Ces dix dernières années , les forums indépendants d’horlogerie ont été le terrain fertile de micro-marques . Le journaliste Grégory Pons , discret témoin d’un débat entre puristes et partisans sur le forum Chronomania.net , résuma dans son Zapping du mercredi 24 février 2010 (au paragraphe 2) que le dénominateur commun de ces marques de forum est de reprendre et de mixer avec plus ou moins de goût les codes classiques tirés de montre mythiques .

Plusieurs facteurs contribuent au succès de ces micro-marques :

  1. En premier, les pièces mythiques en question ne sont plus produites depuis des décennies . Fabriquées en très petites séries à l’époque , leur désirabilité est inversement proportionnelle à leur disponibilité . Leur cote atteint donc des sommes stratosphériques forcément hors de portée du commun des mortels .
  2. Les lois sur la propriété intellectuelle  font tomber dans le domaine public un dessin protégé après un quart de siècle et toutes ces montres mythiques ne sont donc plus couvertes par le dépôt de modèle. La copie partielle ou intégrale n’est plus punissable, et le but de ces lois serait d’ailleurs d’encourager la libre utilisation du domaine public.
    Les bases de données de l’Institut Fédéral de la Propriété Intellectuelle suisse et de l’OAMI européen sont accessible au public pour vérifier quels dessins sont actuellement couverts par pa propriété intellectuelle.
  3. De nombreuses structures en Suisse, en Allemagne ou en Asie permettent de lancer la production de petites séries personnalisées (minimum 500 pièces) avec un modeste budget de départ.
Ken Sato san

image relayée par un anonyme sur Forumamontres.com

Le premier créateur de micro-marque en date fut probablement le dénommé Ken Sato, qui eut l’ idée de reproduire des répliques de Panerai d’époque alors que la marque en question ne manifestait aucun intérêt pour ce genre d’exercice. L’erreur de Sato fut d’inclure des éléments encore couverts par la propriété intellectuelle, ce qui permit à Panerai de le mettre hors-jeu par voie juridique et de commencer à exploiter le filon à son propre compte.

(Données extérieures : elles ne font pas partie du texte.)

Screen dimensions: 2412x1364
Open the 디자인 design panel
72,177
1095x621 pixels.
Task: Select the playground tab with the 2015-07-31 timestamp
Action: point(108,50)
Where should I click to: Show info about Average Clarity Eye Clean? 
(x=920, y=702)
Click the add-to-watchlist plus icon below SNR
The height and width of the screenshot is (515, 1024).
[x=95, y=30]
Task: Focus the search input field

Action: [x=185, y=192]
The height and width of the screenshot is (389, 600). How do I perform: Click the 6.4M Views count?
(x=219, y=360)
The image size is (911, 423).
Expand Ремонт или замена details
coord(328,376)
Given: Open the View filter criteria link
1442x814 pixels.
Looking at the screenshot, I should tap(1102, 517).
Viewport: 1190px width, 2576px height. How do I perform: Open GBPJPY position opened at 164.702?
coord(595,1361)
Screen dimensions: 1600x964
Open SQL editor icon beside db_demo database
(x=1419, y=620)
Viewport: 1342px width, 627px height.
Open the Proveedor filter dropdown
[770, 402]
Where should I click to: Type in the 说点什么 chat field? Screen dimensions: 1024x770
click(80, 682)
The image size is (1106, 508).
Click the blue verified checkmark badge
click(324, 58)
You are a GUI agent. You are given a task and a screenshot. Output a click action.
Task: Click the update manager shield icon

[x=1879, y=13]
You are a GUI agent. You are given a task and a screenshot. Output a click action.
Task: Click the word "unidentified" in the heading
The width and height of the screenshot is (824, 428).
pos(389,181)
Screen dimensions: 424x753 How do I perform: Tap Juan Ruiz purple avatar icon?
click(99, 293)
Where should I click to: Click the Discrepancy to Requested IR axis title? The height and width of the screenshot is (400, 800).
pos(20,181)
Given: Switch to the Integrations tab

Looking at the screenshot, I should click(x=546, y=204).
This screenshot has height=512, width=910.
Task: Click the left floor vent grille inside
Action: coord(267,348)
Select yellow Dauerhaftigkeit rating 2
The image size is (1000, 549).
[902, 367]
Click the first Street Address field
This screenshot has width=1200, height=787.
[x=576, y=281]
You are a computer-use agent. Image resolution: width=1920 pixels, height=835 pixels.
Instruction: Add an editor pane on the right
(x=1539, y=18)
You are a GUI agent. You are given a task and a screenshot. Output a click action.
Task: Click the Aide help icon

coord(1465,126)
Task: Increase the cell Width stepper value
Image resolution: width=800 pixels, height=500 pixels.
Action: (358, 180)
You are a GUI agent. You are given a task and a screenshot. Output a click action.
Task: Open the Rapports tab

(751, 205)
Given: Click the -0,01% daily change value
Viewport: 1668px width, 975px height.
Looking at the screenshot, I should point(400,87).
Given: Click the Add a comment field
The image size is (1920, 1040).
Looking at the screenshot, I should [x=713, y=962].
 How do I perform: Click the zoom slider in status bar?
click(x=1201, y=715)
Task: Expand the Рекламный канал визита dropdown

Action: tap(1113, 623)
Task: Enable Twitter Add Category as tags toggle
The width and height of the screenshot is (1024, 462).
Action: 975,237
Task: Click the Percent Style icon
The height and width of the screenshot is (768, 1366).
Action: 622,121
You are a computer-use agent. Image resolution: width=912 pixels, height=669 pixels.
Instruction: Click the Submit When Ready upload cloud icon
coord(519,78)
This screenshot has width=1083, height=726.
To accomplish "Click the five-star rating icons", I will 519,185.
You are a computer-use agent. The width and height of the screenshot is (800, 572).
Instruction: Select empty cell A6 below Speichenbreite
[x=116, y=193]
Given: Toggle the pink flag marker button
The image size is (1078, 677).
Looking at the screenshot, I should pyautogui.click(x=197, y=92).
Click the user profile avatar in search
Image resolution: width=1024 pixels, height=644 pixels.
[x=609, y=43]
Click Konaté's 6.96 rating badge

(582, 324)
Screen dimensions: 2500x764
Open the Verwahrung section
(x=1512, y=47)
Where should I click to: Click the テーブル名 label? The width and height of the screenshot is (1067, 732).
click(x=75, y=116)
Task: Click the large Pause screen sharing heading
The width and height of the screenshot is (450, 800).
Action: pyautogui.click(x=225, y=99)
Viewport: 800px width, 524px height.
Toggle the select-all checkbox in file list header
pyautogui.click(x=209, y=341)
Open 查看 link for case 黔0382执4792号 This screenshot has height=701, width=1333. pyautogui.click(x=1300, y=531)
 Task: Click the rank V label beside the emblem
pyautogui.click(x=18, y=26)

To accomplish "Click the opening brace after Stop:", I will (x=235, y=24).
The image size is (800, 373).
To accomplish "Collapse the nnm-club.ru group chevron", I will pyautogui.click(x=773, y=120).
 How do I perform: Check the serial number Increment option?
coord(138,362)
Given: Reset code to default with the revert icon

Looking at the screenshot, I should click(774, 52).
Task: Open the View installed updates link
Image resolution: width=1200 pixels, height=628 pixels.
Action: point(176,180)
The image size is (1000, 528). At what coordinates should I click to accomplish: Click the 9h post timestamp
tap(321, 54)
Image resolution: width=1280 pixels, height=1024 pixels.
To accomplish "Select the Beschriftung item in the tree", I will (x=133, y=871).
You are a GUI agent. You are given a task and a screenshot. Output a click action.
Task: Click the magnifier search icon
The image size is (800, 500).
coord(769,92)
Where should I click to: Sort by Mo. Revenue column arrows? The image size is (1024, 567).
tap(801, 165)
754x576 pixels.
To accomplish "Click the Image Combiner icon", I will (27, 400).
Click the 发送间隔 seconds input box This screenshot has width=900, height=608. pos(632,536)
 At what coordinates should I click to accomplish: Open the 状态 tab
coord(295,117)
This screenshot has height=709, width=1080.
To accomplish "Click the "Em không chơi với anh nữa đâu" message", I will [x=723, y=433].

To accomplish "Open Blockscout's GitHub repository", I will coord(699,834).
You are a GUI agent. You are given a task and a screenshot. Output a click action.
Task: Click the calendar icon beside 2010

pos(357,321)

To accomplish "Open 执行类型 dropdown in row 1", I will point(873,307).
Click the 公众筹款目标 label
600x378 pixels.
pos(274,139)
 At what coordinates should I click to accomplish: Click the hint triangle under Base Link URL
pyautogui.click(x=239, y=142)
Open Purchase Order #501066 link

D’autres réalisations de Sato, comme la R.X.W Pro-lex Comex, frôle les limites de la caricature et ne pourraient être prises pour de vulgaires copies.

Les héritiers spirituels du Sieur Sato san (en version juridiquement moins vulnérables) seraient sans aucun doute Bill Yao de MKII et Eddie Plats de Timefactors. Bill Yao a bâtit sa fortune en vendant des cadrans et des aiguilles destinés à personnaliser les clone de Rolex Submariner montés avec mouvement ETA. Les finances aidant, l’entrepreneur s’est trouvé en position de pouvoir acheter les droits de la marque Tornek-Rayville, fameuse pour ses montres fabriquées par Blancpain. De son coté, Eddie Platts avait directement commencé par la réalisation de collections reproduisant fidèlement des montres de légende. Il a par la suite pu racheter les droits de la marque Precista.

Le Blog anglophone WatchProjects.com tente depuis juillet 2009 de répertorier tous ces micro-marques créés « par des amateur pour des amateurs », pour reprendre l’expression de Grégory Pons.

Montre de plongeur générique

Montre de plongeur générique

Même si l’on observe certains lieux communs, comme ce caricatural pastiche de différents éléments de pièces historiques compilé par l’auteur; le constat est que certains des ces petits créateurs (dont les pièces s’arrachent et maintiennent une excellente cote) ont sû développer une réelle aptitude à écouter les désirs des amateurs et à les mettre en forme.

Les grandes marques historiques, qui sont souvent caractérisées par une rigidité artistique et un manque d’audace, pourraient tirer profit de ces techniques de développement collaboratives.